• Problem to solve
Restate word for word the lines of the records below, starting at the line that contains "Edit the selected variable with pencil icon" and ending at the line that contains "The height and width of the screenshot is (458, 323).", with both of those lines included and nothing else.

════════════════════

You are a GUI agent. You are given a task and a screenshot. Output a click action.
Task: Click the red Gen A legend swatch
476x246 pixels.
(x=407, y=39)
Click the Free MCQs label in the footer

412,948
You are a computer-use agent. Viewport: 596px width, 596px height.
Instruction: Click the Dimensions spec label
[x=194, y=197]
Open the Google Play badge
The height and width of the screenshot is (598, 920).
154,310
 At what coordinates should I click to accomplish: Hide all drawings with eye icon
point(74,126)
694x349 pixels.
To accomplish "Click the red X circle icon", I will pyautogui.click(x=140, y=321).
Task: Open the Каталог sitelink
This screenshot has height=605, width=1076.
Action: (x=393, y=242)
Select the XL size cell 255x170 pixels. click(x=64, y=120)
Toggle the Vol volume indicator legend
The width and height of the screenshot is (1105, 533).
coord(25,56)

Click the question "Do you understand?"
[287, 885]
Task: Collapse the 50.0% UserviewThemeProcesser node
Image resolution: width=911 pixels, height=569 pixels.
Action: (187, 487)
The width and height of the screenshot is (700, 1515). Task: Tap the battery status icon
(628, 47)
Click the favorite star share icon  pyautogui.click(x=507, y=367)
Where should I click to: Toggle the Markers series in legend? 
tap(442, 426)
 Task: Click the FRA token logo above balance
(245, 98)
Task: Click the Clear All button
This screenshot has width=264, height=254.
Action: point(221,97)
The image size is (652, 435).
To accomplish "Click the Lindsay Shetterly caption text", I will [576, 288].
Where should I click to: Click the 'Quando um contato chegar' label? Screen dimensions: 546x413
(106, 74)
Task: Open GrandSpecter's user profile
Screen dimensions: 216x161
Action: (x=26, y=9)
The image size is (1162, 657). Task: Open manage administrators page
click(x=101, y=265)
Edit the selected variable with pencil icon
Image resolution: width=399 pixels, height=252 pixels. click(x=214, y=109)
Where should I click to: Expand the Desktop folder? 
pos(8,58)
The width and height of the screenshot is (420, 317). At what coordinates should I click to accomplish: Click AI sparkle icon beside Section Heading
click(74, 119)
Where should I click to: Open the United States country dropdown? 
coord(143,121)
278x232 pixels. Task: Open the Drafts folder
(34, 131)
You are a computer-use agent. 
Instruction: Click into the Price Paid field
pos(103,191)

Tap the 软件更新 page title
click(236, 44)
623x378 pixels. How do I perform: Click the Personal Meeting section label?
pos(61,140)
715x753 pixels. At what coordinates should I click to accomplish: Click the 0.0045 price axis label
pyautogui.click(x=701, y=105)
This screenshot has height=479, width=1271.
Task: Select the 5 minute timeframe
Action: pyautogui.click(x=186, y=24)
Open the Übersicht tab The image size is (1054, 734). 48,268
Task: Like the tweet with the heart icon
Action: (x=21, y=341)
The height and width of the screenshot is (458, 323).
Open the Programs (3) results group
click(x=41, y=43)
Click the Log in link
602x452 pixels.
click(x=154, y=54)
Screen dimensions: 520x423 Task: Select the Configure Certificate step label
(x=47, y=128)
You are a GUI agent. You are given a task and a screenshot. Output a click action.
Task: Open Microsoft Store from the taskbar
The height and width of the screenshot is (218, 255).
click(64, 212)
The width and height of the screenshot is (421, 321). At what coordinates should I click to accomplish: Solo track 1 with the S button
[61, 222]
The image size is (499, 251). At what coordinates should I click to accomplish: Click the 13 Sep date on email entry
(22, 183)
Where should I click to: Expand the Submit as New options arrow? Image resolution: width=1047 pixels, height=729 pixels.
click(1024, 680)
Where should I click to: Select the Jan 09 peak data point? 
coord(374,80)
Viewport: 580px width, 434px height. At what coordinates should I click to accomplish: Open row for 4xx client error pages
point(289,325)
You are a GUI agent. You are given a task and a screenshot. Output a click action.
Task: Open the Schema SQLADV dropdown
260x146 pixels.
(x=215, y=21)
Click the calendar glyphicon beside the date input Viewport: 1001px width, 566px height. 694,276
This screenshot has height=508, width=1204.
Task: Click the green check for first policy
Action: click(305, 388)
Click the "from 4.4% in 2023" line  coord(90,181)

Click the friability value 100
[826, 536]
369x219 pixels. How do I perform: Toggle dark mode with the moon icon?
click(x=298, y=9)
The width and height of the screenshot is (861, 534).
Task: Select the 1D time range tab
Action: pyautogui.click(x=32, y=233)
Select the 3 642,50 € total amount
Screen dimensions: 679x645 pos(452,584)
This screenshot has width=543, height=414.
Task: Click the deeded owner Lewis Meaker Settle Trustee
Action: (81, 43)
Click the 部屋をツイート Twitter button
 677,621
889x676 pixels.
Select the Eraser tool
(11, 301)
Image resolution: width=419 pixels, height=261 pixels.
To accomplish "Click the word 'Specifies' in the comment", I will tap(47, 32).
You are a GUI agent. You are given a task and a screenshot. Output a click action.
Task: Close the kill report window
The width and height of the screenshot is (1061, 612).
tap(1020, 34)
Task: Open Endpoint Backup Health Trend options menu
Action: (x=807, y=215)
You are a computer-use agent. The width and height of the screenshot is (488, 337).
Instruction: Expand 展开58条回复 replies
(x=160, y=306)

════════════════════

• Written answer
Edit the selected variable with pencil icon
Image resolution: width=399 pixels, height=252 pixels. click(x=214, y=109)
Where should I click to: Expand the Desktop folder? 
pos(8,58)
The width and height of the screenshot is (420, 317). At what coordinates should I click to accomplish: Click AI sparkle icon beside Section Heading
click(74, 119)
Where should I click to: Open the United States country dropdown? 
coord(143,121)
278x232 pixels. Task: Open the Drafts folder
(34, 131)
You are a computer-use agent. 
Instruction: Click into the Price Paid field
pos(103,191)

Tap the 软件更新 page title
click(236, 44)
623x378 pixels. How do I perform: Click the Personal Meeting section label?
pos(61,140)
715x753 pixels. At what coordinates should I click to accomplish: Click the 0.0045 price axis label
pyautogui.click(x=701, y=105)
This screenshot has height=479, width=1271.
Task: Select the 5 minute timeframe
Action: pyautogui.click(x=186, y=24)
Open the Übersicht tab The image size is (1054, 734). 48,268
Task: Like the tweet with the heart icon
Action: (x=21, y=341)
The height and width of the screenshot is (458, 323).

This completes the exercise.